____ Material provided

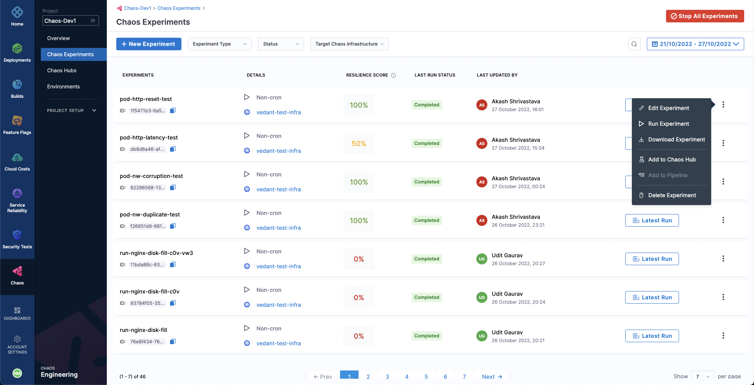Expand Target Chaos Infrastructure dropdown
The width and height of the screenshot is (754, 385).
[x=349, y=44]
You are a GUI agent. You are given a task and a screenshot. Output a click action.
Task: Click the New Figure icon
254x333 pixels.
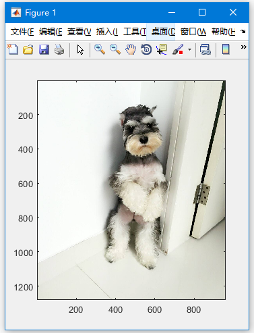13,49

________

### Work required
Convert every line of the records into a Markdown table with the columns "No." and "Line", numbering the rows and skipping blank lines. Leave the pictures out of the answer.

### Correct answer
| No. | Line |
|---|---|
| 1 | Expand Target Chaos Infrastructure dropdown |
| 2 | The width and height of the screenshot is (754, 385). |
| 3 | [x=349, y=44] |
| 4 | You are a GUI agent. You are given a task and a screenshot. Output a click action. |
| 5 | Task: Click the New Figure icon |
| 6 | 254x333 pixels. |
| 7 | 13,49 |